Curve chat

Mine wasn’t blocked (yet) but wouldn’t work in a shop when the underlying card worked fine. It’s happened a few times in Costa.

A cash wash? hmm…that is suspicious to be honest…(I assume that’s an autocorrect typo?)

1 Like

ahaha yeah it is, doh! Car wash*, I have the exciting hobby of jet washing my car at those self-serve jet washes once a week :sweat_smile:

Not really. Something similar happened a few months ago when I went to Tesco to do my weekly shop, and my underlying card flagged the transaction as a fraud attempt and blocked the card.

I was lucky I had my Revolut as a backup to pay the bill.

1 Like

Does anyone know if Curve still offers metal cards?

They definitely still do.

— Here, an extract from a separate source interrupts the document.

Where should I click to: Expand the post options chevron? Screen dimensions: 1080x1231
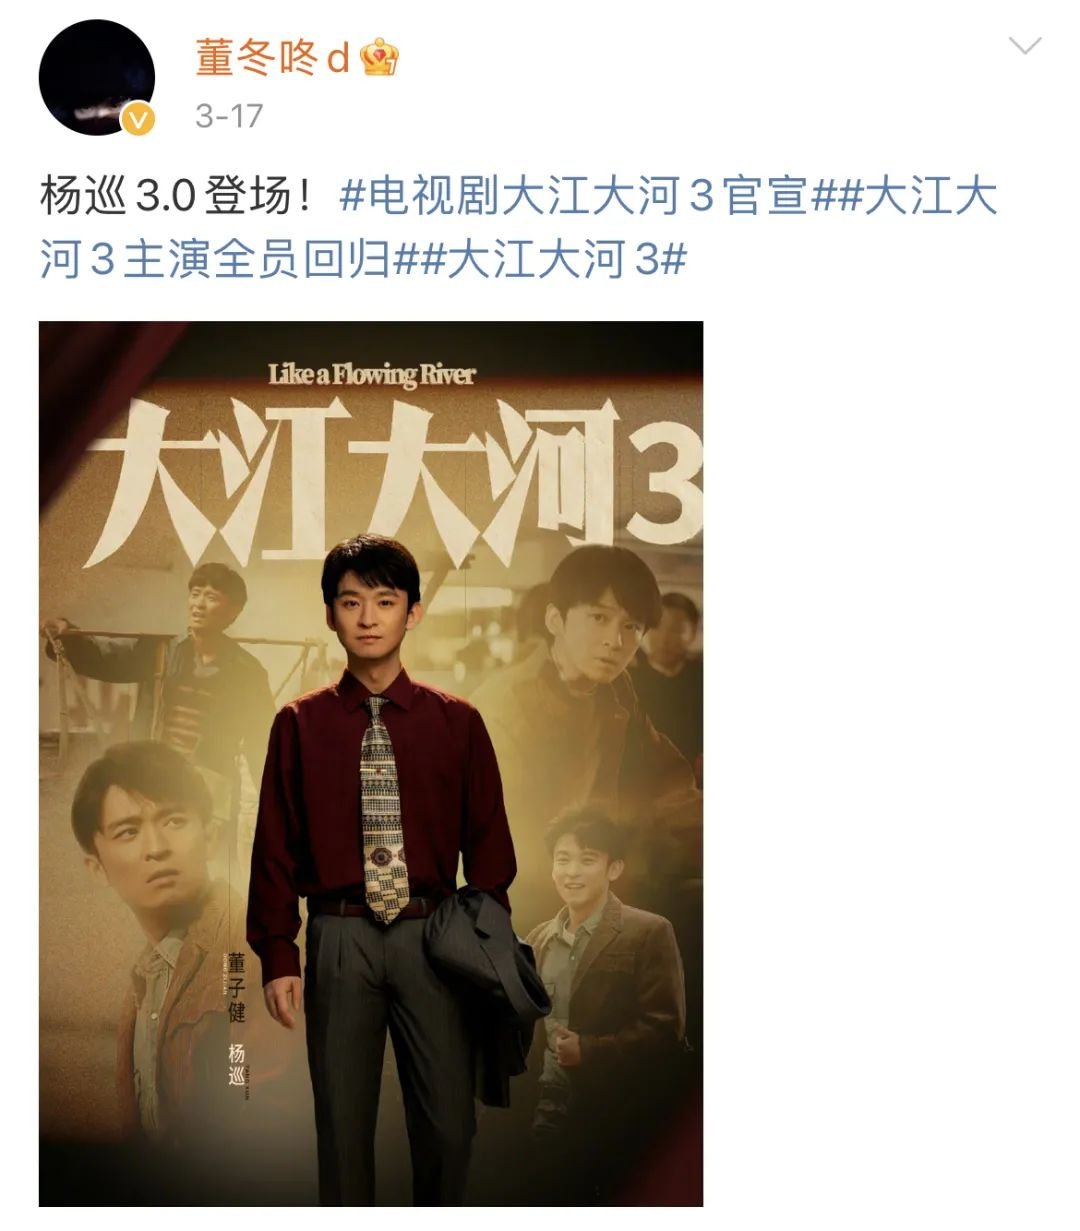click(x=1025, y=46)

They offer them on their Curve Pro + plans.

I’ve had curve for years - the product has become so messy and confusing.

1 Like

I gave up on Curve because I didn’t want to chance something going wrong and being stuck with their awful support, but to be honest, Curve is a solution looking for a problem these days.

They launched so strong then either through bleeding cash, regulation or external factors, have chipped away at the whole point of Curve.

Apart from GBIT, there’s nothing it really offers now.

Now the CEO says he wants to build the Apple wallet alternative, but why would anyone go for that? There’s literally no reason to.

1 Like

There is always reason for competition, especially if it gives people a chance to use a non-US service. I know Curve is still a Mastercard so part of every payment goes to the US, but still, instead of Apple/Google, you can use the physical Curve card and give the Apple/Google part of your payment to Curve in the UK instead.

It is also good to have a service that does not rely on a specific platform.

I don’t understand. The underlying card with Apple Pay will still be Mastercard as well (or whatever the card you’re using is?).

Also not sure what you mean by platform specific? Google pay would be the alternative for a different platform. And if somewhere online doesn’t accept Apple Pay I just use the card?

I’m struggling to see the use case. But maybe I’m just not getting it.

Apple and Google take a cut of every purchase, as well as Mastercard and Visa.

Using Curve Pay Wallet would mean that cut goes to a UK business, not a global corporate paying 0 tax in the UK (at least one of them anyway).

1 Like

I seeee.

Well as long as my relationship is still with the underlying card and not with Curve then that would be a better proposition for me.

I think curve literally have a couple of people working on customer support.

Curve has been quite useful when abroad and wanting to use cards with FX fees. Specially with the 1% back outside Europe in Curve Cash (that doesn’t seem to work when spending in anything other than GBP).

I’ll get rid of it after my next trip in April.

It depends what you mean relationship?

If you paid for something over £100 on your Amex expecting section 75 protection you would not receive it.

Curve have their own weird protection thing not the same as Section 75.

Day to day? Yeah sound.

Anything you want protecting with? Use the direct credit card.

When you use curve in its current format, the transaction shifts from the underlying card to Curve. That means if anything goes wrong, the underlying card couldn’t care less ie it removes the section 75 in the case of credit cards.

You’re right with Amex in that you don’t get section 75 with all their cards, but they provide their own cover and their customer service is amazing. Curve, not so much. So their protection isn’t worth the paper it’s printed on.

So as long as the relationship through curve wallet stays with the card, then that’s ok.

Amex was probably the wrong card to use then; but any card that does offer Section 75 wouldn’t be eligible, being used through Curve.

Also, because using Curve isn’t a direct purchase from your underlying credit card, you aren’t covered by Section 75 of the Consumer Credit Act.

Yes we’re making the same point. I don’t trust Curve enough to lose the section 75 protection and have to use their ‘curve cover’.

It’s great for day-to-day purchases where it allows you to use banks such as Triodos & Zero with Google Pay, but I’d not trust it for anything big.

1 Like

From using a Curve a year or so back, I’d also be highly unlikely to trust them over any promise of protection. As I’ve found their customer service to be nonexistent, incredibly slow response times and very little attempt to solve the problem. I’d say they have offered to worst customer service of any financial organisation I’ve dealt with. Ended up closing my account.

2 Likes

Amex does provide S75 protection on all their cards apart from the basic one which is a charge card.